Only the lines from the one with "Instruction: Click the" to the end of the data, both ends included, should be output, exactly as they stand and without pictures.

----- INPUT FOR THIS TASK

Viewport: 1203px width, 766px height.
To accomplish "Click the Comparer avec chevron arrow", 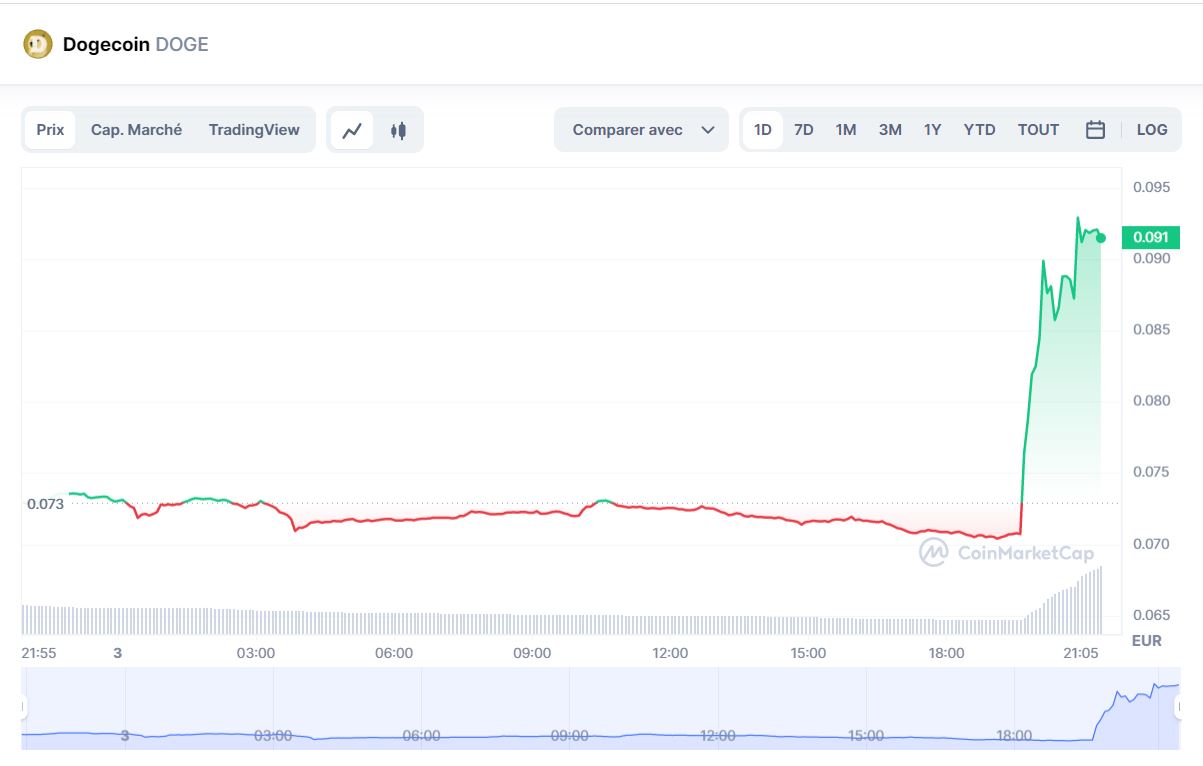I will [708, 130].
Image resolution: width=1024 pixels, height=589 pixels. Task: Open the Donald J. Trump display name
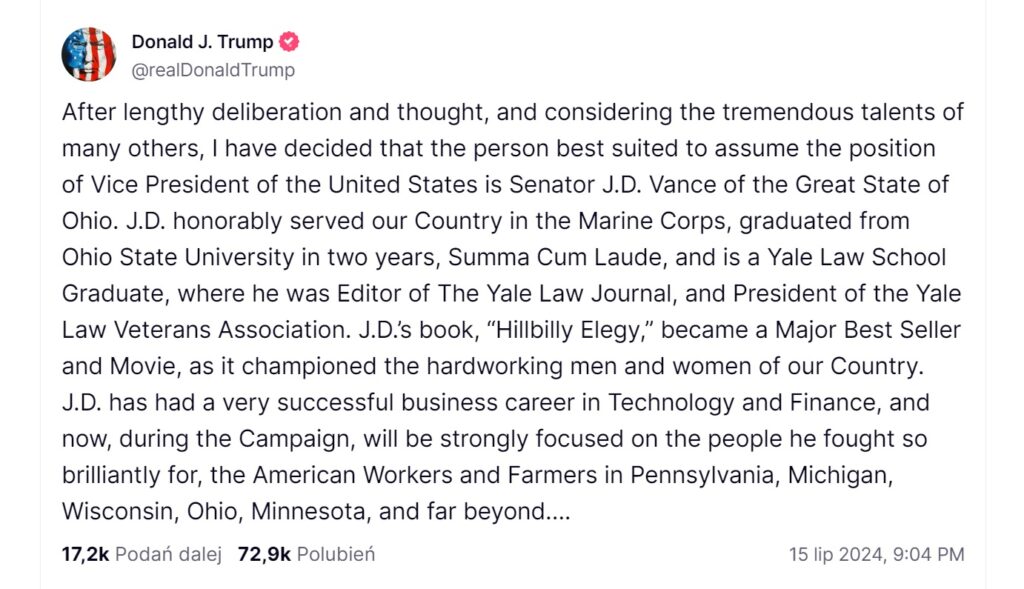pyautogui.click(x=202, y=42)
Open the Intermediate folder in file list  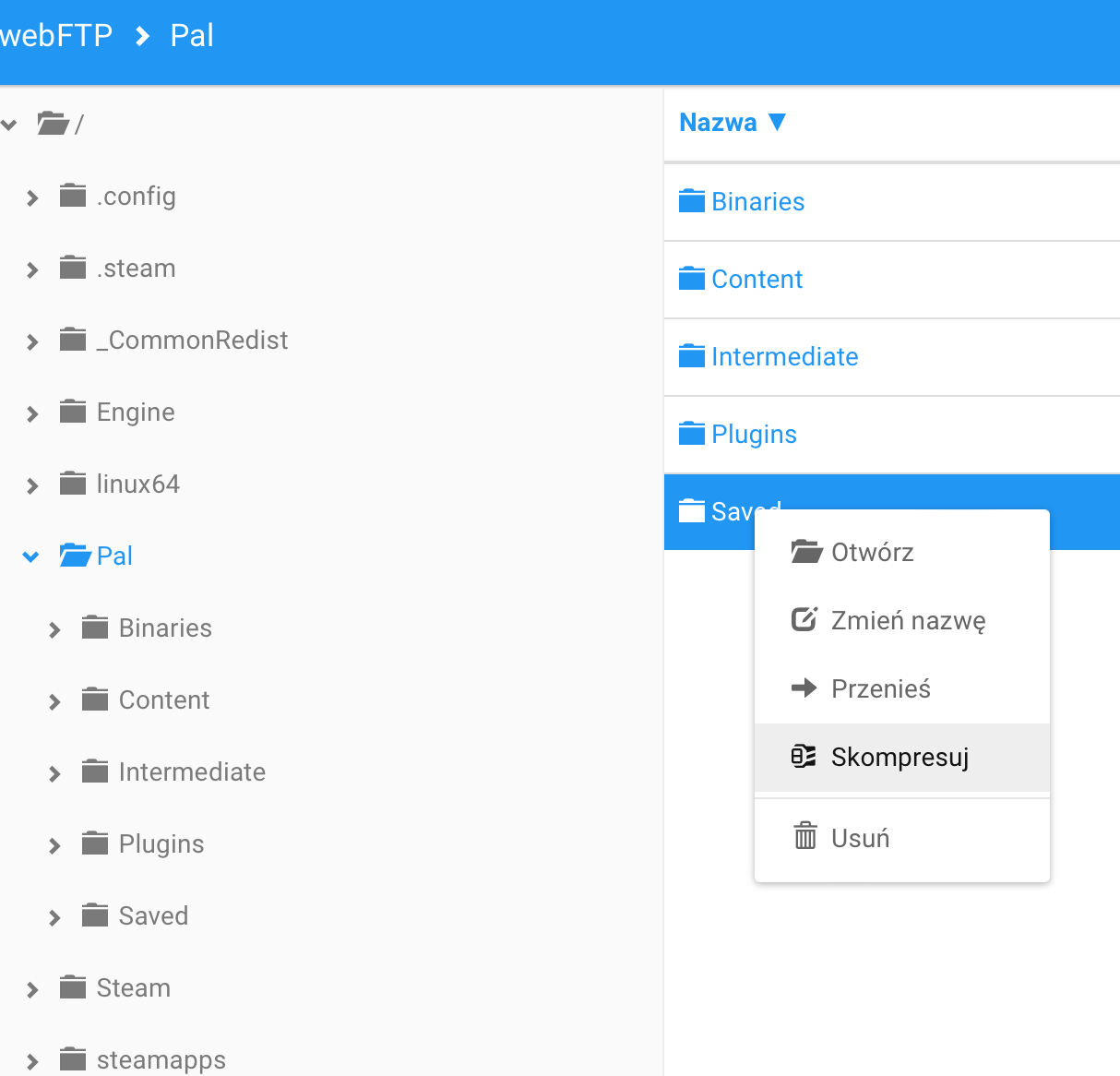coord(784,357)
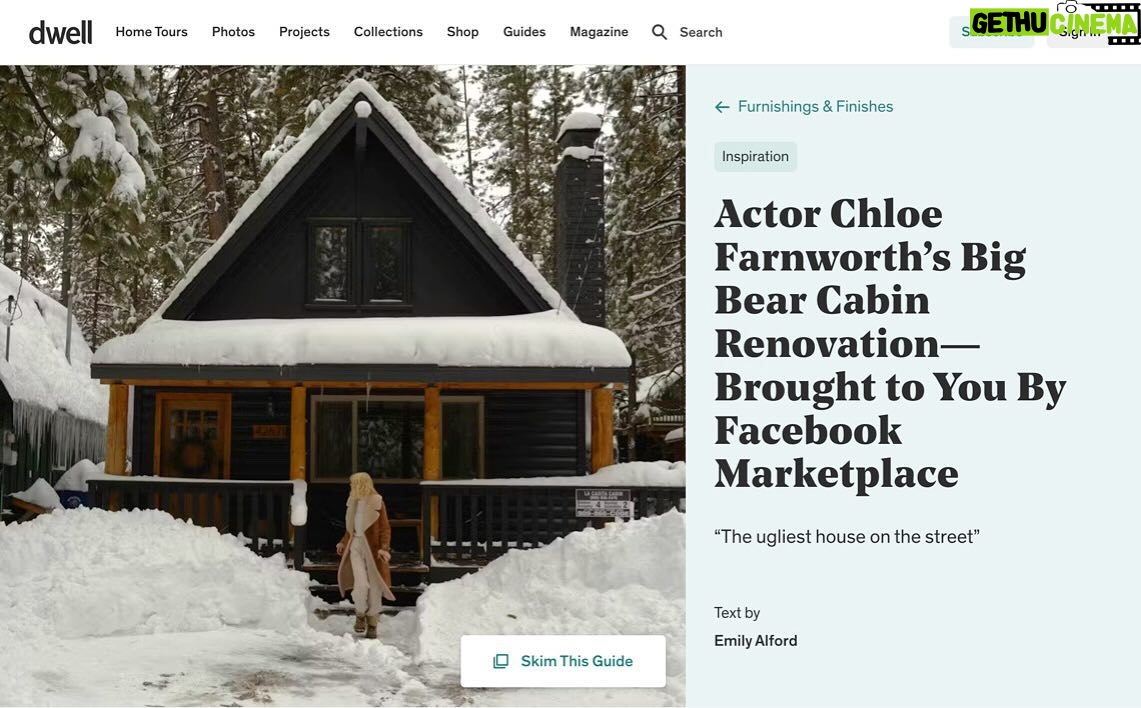Click the Skim This Guide button
The width and height of the screenshot is (1141, 708).
coord(563,661)
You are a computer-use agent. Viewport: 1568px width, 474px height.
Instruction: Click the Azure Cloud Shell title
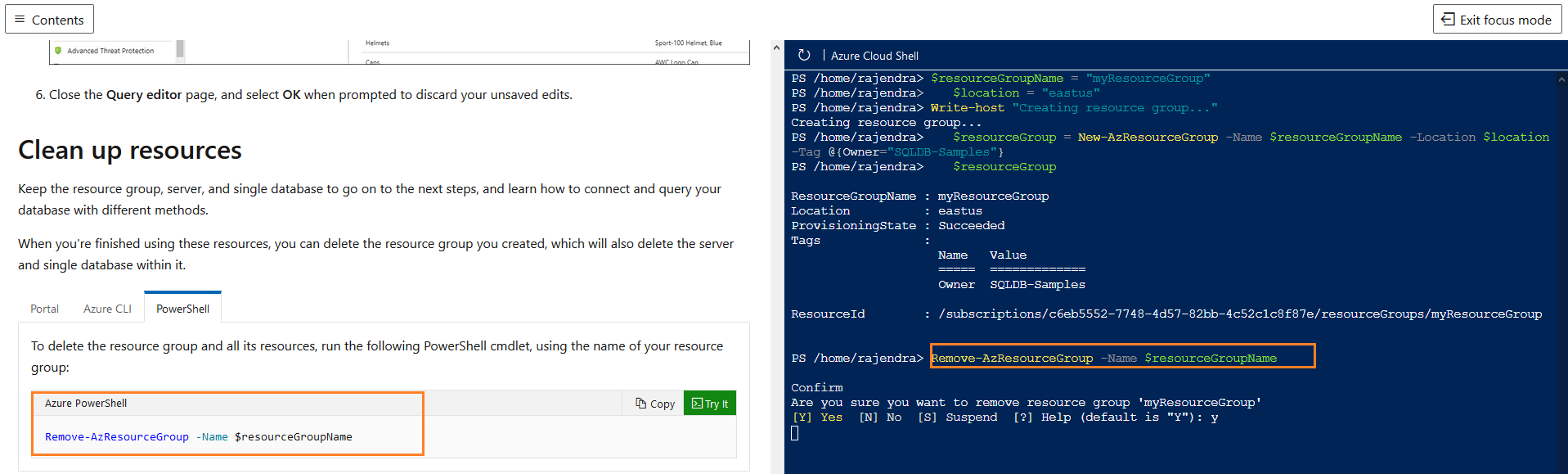point(874,56)

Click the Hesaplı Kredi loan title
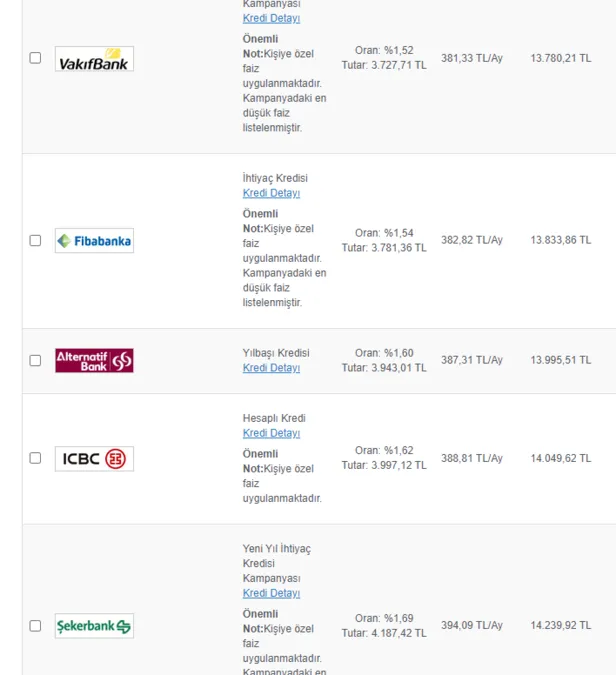(x=274, y=418)
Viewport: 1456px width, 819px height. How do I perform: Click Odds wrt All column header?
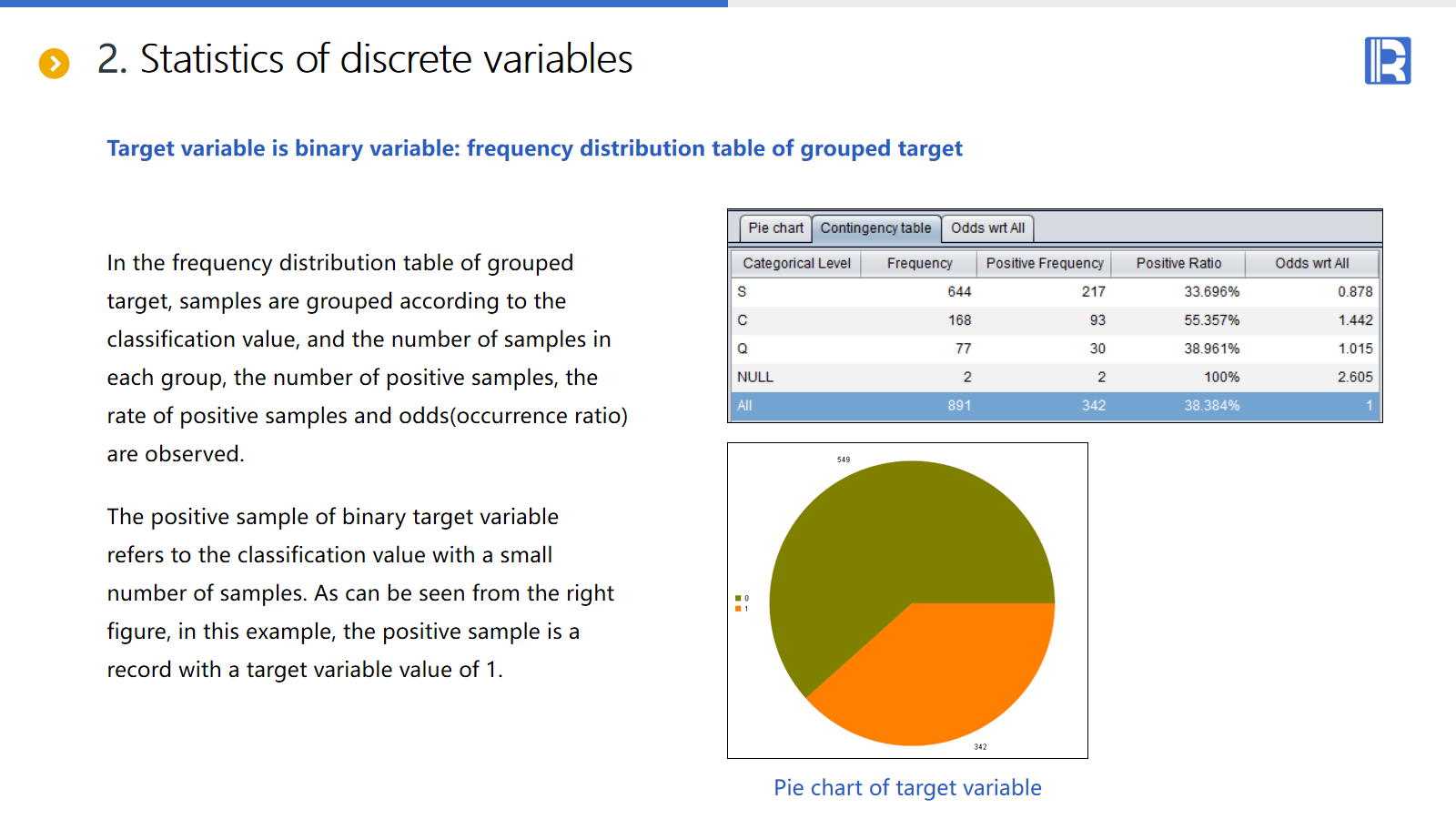pos(1311,264)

----------

## [WRITTEN ANSWER]
Instruction: Click the Azure Cloud Shell title
point(874,56)

Click the Hesaplı Kredi loan title
(x=274, y=418)
Viewport: 1456px width, 819px height. How do I perform: Click Odds wrt All column header?
pos(1311,264)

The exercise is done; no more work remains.